WHAT THE EXERCISE ASKS –
Work out how many lines in the data hold the word "question", and reply with that number only.

RECORDS FOR THIS EXERCISE –
>>

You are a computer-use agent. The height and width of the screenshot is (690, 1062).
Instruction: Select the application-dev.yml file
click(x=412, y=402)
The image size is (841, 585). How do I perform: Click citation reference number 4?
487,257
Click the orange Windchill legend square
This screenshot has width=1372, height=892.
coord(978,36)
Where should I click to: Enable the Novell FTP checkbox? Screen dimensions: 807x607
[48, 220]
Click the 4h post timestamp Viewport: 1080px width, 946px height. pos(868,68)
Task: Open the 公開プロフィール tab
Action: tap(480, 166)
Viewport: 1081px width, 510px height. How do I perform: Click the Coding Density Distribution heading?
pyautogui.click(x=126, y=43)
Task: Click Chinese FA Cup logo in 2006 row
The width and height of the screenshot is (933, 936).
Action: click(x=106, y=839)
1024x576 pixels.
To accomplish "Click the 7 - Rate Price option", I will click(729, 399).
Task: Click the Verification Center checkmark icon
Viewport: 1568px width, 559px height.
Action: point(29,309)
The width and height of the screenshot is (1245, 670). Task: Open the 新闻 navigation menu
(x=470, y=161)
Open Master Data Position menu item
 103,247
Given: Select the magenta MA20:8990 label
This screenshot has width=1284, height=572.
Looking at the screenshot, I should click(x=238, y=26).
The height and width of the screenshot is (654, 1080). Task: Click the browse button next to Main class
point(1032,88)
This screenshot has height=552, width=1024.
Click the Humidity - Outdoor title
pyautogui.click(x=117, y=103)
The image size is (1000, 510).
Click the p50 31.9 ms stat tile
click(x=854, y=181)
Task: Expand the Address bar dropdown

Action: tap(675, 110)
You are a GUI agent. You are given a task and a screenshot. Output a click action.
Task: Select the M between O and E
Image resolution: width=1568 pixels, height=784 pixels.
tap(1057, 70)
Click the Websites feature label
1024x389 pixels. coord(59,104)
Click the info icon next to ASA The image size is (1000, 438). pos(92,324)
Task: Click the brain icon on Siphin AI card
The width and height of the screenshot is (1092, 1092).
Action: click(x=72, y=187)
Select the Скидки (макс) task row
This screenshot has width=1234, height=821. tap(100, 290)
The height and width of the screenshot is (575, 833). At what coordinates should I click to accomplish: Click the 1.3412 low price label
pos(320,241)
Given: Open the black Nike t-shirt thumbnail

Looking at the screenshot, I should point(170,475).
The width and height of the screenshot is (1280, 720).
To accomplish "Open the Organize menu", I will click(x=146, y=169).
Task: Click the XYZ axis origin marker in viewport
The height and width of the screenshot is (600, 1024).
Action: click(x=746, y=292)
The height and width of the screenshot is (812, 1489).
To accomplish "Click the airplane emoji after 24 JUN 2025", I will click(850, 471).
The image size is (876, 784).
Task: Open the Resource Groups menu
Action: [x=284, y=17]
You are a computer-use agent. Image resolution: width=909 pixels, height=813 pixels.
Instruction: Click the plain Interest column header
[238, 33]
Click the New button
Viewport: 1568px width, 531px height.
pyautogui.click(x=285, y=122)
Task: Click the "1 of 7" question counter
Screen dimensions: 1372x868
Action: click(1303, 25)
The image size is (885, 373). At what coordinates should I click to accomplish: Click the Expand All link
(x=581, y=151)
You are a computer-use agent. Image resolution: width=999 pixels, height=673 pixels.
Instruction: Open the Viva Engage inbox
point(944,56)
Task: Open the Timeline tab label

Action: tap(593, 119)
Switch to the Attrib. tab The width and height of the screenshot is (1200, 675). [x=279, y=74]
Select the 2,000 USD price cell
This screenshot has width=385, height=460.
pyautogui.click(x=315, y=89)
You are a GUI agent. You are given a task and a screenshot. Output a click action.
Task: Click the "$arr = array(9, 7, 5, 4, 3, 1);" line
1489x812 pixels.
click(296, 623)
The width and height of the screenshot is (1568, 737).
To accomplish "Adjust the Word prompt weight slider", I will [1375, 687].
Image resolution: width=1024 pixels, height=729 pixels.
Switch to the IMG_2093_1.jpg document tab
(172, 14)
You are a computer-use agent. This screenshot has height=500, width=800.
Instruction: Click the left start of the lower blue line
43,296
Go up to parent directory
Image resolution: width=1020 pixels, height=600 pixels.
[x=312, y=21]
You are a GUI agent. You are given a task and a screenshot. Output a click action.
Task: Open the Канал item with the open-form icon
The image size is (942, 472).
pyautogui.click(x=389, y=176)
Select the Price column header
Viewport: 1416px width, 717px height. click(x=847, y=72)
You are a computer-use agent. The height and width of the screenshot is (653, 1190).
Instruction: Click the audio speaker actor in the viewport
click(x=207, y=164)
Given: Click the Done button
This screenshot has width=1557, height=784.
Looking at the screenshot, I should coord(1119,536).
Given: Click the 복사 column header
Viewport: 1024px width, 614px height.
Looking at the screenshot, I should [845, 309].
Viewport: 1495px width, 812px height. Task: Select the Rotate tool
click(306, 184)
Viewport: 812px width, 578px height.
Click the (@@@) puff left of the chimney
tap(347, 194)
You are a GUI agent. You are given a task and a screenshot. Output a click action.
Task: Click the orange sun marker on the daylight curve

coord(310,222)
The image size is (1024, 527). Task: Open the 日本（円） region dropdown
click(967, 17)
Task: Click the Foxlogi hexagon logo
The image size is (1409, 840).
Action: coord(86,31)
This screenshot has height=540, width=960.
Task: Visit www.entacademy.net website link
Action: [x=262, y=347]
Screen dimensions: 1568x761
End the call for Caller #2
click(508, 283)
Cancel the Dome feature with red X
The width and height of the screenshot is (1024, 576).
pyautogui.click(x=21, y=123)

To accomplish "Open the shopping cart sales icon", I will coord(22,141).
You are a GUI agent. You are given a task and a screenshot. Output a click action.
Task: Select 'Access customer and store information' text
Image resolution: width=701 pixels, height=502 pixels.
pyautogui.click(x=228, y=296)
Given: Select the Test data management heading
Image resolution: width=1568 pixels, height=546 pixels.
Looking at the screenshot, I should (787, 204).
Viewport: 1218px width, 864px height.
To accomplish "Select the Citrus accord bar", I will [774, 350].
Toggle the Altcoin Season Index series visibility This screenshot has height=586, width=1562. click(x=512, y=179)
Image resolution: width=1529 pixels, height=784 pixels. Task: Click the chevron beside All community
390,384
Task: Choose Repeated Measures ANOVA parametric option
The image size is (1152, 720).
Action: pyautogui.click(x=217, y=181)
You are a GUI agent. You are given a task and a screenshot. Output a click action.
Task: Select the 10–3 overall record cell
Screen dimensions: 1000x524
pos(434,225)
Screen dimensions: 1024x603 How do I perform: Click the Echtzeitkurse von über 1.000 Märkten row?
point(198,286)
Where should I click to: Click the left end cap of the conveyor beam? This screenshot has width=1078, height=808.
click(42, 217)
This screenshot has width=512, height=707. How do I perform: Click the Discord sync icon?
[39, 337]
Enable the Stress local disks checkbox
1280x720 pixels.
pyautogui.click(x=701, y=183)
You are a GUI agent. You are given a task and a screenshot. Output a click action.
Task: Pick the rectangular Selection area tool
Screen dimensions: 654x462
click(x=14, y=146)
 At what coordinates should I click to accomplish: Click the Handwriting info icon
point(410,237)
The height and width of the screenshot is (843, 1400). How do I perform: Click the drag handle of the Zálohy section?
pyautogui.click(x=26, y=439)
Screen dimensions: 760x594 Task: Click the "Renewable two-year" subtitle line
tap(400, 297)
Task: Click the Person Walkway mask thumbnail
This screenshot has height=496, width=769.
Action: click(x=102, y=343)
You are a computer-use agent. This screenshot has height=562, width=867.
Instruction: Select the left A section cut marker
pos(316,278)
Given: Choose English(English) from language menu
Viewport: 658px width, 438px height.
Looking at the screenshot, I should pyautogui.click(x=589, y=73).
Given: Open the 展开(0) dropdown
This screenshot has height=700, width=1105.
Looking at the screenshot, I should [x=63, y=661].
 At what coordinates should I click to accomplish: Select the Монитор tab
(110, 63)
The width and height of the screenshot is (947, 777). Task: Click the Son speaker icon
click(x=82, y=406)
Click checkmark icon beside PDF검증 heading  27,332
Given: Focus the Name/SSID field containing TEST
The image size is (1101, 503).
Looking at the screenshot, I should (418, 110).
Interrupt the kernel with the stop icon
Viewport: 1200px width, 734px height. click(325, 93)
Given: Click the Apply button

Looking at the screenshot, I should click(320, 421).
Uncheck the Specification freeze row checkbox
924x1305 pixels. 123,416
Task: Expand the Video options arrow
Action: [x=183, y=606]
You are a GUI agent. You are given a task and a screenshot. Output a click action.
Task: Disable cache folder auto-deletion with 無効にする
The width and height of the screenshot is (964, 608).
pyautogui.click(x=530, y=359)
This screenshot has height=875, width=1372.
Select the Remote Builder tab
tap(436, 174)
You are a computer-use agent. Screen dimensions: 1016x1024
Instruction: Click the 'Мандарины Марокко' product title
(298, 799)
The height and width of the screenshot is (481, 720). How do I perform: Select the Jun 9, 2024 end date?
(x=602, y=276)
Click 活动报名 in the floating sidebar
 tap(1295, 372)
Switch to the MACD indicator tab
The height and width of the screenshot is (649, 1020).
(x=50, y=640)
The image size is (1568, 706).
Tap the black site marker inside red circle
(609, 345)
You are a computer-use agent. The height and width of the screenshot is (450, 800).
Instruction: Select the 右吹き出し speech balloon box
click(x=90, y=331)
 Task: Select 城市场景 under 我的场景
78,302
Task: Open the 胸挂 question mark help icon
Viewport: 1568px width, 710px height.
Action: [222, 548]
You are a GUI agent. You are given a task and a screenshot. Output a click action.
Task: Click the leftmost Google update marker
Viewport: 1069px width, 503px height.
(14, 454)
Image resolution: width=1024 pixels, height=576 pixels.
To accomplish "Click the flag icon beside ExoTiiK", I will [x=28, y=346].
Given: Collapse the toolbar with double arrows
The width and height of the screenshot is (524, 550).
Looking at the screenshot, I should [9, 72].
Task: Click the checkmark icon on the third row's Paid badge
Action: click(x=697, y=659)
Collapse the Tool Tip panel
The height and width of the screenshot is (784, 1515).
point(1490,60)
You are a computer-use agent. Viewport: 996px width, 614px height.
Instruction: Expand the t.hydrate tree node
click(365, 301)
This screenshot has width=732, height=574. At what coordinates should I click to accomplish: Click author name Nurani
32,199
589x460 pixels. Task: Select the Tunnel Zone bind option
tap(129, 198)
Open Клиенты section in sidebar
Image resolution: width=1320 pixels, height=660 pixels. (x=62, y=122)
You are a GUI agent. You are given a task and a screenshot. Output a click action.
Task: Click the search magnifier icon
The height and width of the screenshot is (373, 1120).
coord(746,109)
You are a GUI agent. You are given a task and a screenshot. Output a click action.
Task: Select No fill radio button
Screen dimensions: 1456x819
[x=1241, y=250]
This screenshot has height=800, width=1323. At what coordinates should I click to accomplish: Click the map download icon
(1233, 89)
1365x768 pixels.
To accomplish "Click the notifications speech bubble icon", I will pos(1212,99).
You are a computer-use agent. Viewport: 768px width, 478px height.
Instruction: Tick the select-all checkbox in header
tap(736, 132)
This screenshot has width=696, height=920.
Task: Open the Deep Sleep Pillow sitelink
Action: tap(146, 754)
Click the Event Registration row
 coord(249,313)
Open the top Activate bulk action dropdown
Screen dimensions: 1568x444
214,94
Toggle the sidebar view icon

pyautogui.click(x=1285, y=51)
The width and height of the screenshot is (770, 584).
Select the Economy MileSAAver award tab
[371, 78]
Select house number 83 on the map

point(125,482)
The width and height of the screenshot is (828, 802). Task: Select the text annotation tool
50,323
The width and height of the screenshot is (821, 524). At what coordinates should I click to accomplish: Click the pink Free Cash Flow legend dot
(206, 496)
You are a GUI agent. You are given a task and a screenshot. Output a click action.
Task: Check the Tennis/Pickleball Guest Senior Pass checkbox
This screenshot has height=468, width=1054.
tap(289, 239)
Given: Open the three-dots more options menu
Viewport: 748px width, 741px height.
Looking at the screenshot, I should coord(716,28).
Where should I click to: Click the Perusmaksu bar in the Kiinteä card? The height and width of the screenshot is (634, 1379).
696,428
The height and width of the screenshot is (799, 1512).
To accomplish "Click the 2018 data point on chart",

<<

FINISHED TASK –
2